(Stored data)
==*==
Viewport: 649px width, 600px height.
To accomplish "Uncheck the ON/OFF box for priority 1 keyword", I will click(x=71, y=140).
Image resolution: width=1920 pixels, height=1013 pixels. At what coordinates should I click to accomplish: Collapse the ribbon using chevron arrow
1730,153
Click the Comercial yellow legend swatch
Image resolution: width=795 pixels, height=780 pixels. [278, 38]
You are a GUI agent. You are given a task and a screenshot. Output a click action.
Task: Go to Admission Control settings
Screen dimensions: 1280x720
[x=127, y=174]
==*==
*Try it:* Copy out all of the records above with nothing altered.

*Response below:*
Viewport: 649px width, 600px height.
To accomplish "Uncheck the ON/OFF box for priority 1 keyword", I will click(x=71, y=140).
Image resolution: width=1920 pixels, height=1013 pixels. At what coordinates should I click to accomplish: Collapse the ribbon using chevron arrow
1730,153
Click the Comercial yellow legend swatch
Image resolution: width=795 pixels, height=780 pixels. [278, 38]
You are a GUI agent. You are given a task and a screenshot. Output a click action.
Task: Go to Admission Control settings
Screen dimensions: 1280x720
[x=127, y=174]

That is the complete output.